Par quel miracle financier une société, sans aucune existence juridique, peut-elle être titulaire d’un compte bancaire servant à payer des avances fiscales non précisées de la Gécamines à l’Etat congolais, s’interroge l’ACAJ et de poursuivre « À moins d’affirmer que l’Etat, actionnaire unique de la Gécamines, devenue société commerciale de droit privé en 2010, a sciemment consenti de violer ses propres lois via la Banque Centrale du Congo (BCC), organe de surveillance des banques commerciales et autres établissements de crédit en République Démocratiques du Congo ».

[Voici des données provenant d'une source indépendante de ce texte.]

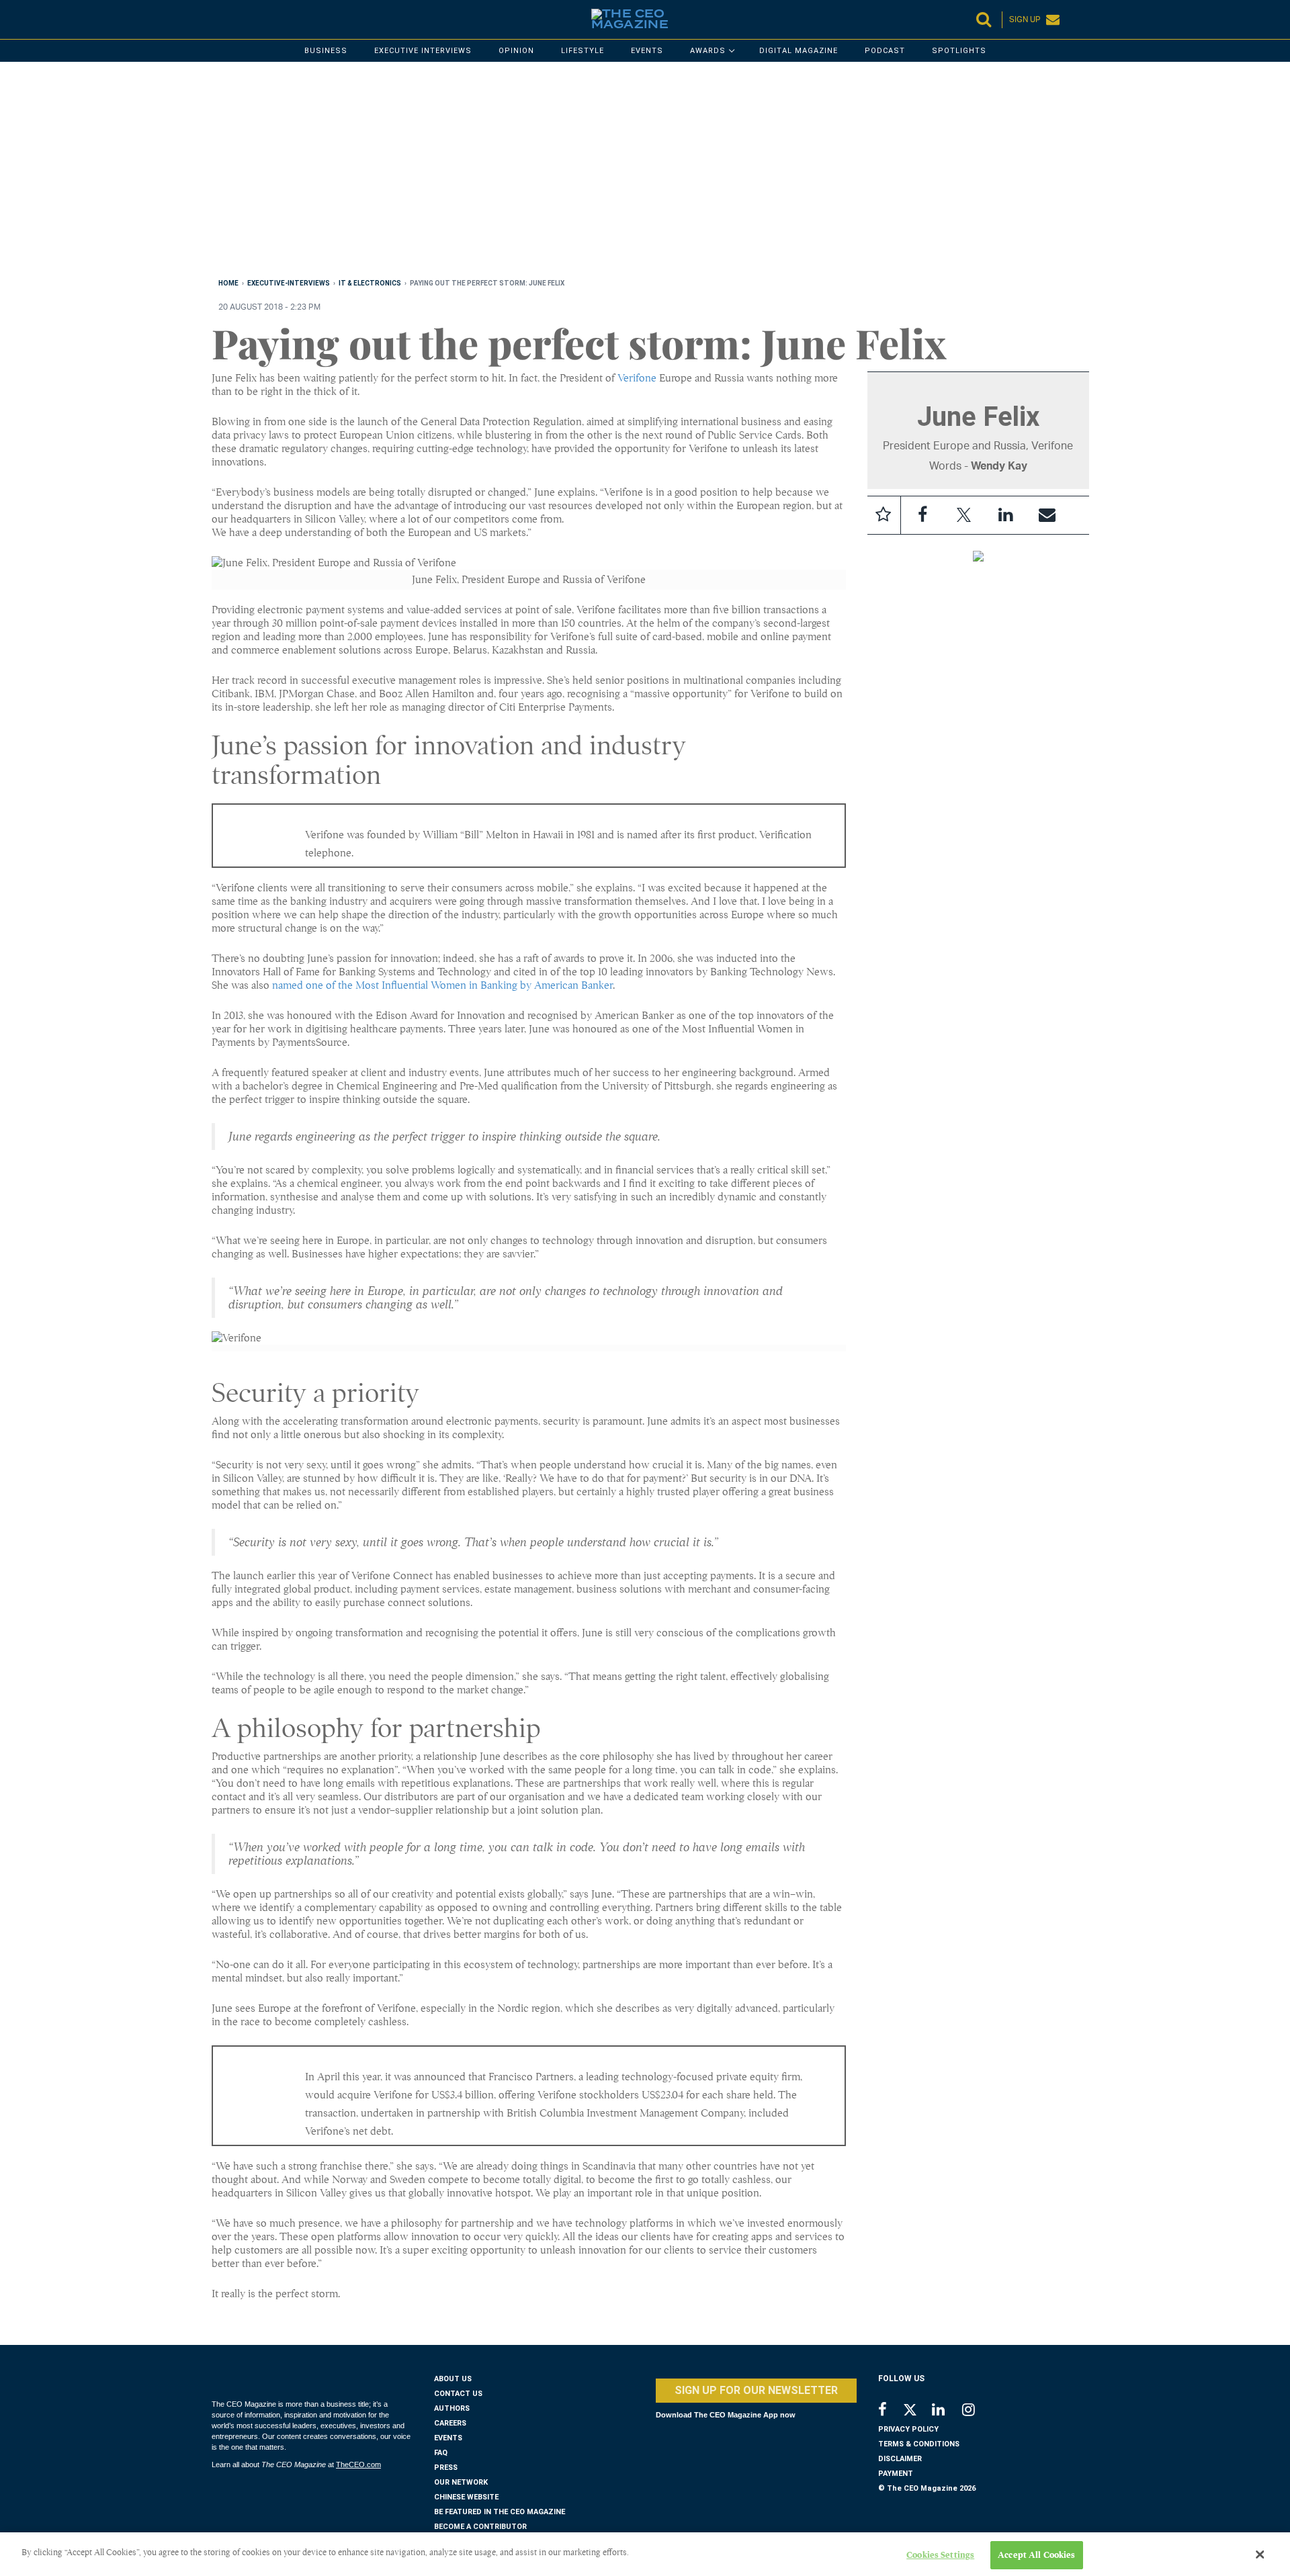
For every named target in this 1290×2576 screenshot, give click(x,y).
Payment (895, 2473)
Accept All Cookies (1036, 2555)
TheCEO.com (358, 2464)
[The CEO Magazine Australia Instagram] (977, 2411)
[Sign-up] (1047, 515)
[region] (615, 173)
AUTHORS (452, 2408)
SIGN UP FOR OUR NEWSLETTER (756, 2390)
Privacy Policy (908, 2429)
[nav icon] (218, 19)
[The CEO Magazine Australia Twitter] (917, 2412)
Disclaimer (900, 2458)
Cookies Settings (940, 2555)
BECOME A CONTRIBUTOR (480, 2526)
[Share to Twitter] (964, 515)
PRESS (446, 2467)
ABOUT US (453, 2378)
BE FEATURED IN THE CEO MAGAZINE (499, 2511)
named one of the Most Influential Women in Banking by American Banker (442, 985)
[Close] (1260, 2554)
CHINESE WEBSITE (466, 2497)
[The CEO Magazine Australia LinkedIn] (947, 2411)
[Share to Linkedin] (1005, 515)
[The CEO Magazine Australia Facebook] (890, 2411)
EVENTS (448, 2438)
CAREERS (450, 2423)
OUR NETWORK (461, 2482)
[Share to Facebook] (922, 515)
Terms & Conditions (918, 2444)
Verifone (636, 378)
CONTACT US (458, 2393)
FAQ (440, 2452)
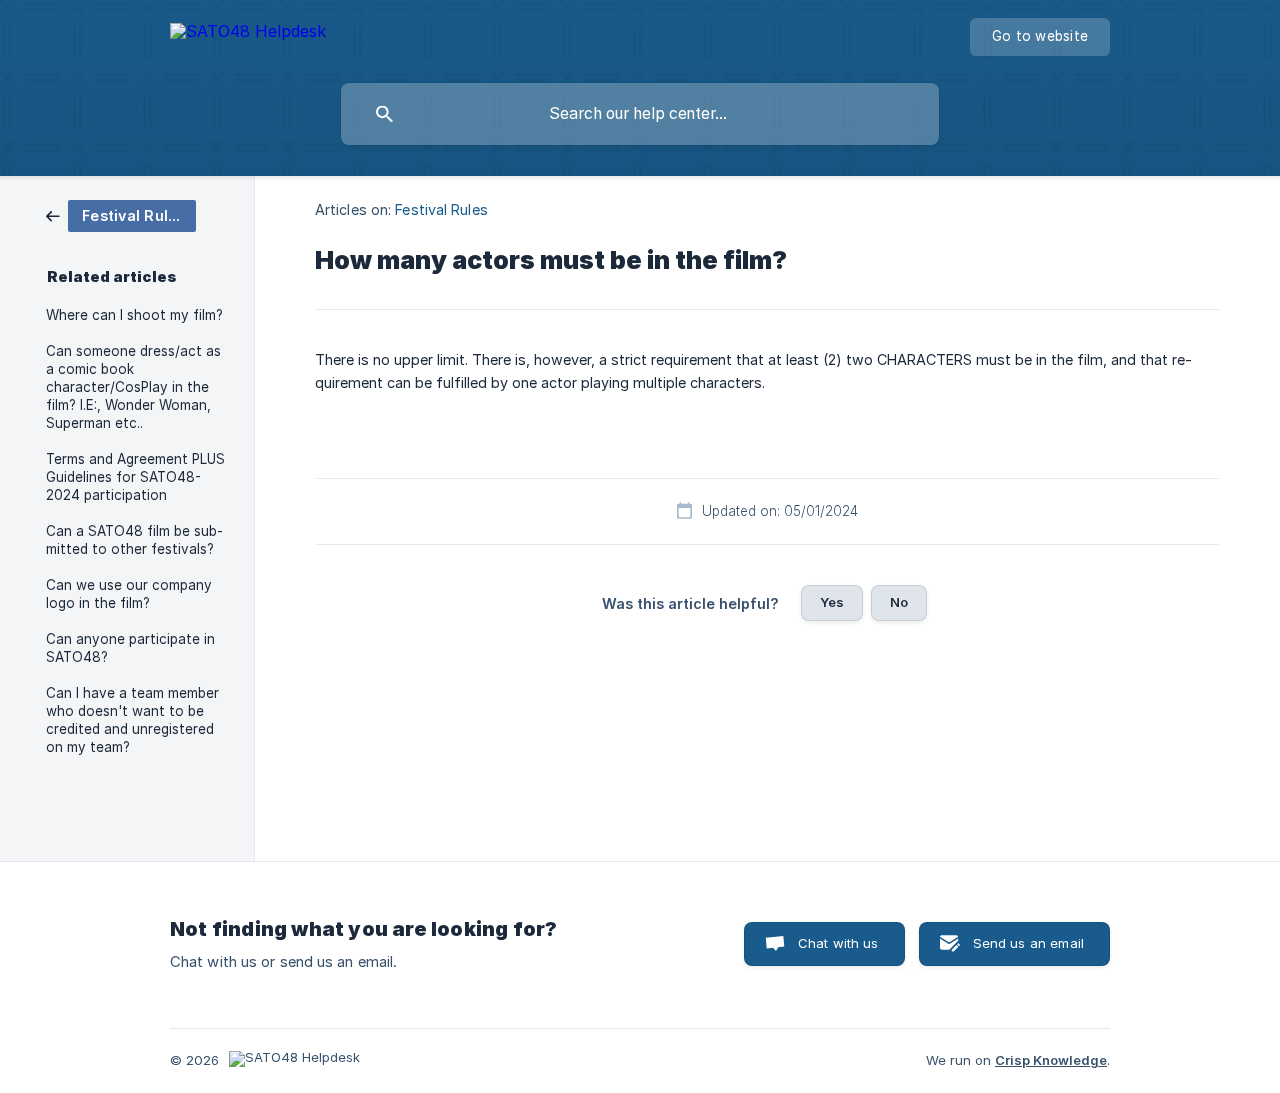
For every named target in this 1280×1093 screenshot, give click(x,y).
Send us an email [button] (1028, 943)
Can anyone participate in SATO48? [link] (130, 648)
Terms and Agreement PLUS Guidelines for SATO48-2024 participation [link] (135, 477)
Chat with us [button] (838, 943)
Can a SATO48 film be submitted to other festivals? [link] (134, 540)
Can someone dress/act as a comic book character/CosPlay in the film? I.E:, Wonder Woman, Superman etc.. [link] (133, 387)
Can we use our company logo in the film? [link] (129, 594)
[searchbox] (640, 114)
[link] (121, 214)
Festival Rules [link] (441, 209)
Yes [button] (832, 602)
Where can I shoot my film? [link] (134, 315)
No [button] (899, 602)
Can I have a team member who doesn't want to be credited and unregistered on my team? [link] (132, 720)
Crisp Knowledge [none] (1051, 1060)
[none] (248, 34)
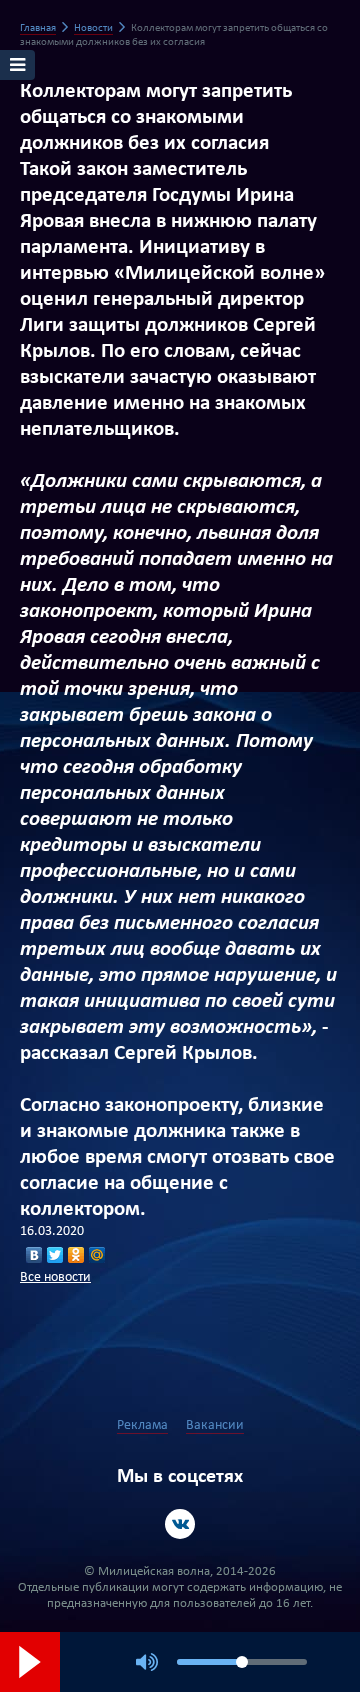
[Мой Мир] (97, 1255)
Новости (93, 28)
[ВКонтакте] (34, 1255)
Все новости (55, 1277)
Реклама (142, 1425)
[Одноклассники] (76, 1255)
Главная (38, 28)
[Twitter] (55, 1255)
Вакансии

L’ACAJ martèle que son Président a dénoncé des faits précis et non des conjectures qui fonderaient M. Albert YUMA de le qualifier de « détracteur farouche » de la Gécamines dans le cadre du dossier 200 Millions. « Seuls les principes de professionnalisme et d’impartialité le guident dans l’accomplissement de ses missions de contrôle citoyen. L’émoi observé dans le chef de ceux qui se considéraient jusque-là intouchables et privilégiés de la République illustre les difficultés qui jonchent la voie menant vers un Etat de Droit où tous les citoyens seraient égaux au regard de l’ordre social établi », regrette-t-elle.

L’ACAJ invite M. Albert YUMA à garder sa sérénité, surtout que selon ses propres déclarations, nous citons : « je n’ai donc aucun problème avec ce sujet et j’attends avec sérénité que la justice rende enfin le rapport final qui aurait d’ores et déjà été rédigé depuis assez longtemps, si l’on en croit certaines organisations anticorruptions congolaises » !

Par ailleurs, l’ACAJ promet de publier incessamment son rapport détaillé sur la gestion de la somme de 128 millions d’euros par le Top management de la Gécamines.

Pour l’ACAJ, à travers ces affirmations méprisantes, M. Albert YUMA jette un discrédit retentissant sur le fonctionnement de la justice congolaise. L’opinion se rendra compte que l’instruction judiciaire, bien que secrète, a néanmoins permis que ses conclusions soient déjà portées à la connaissance de M. Albert YUMA, qui par ailleurs n’hésite pas à s’en prévaloir.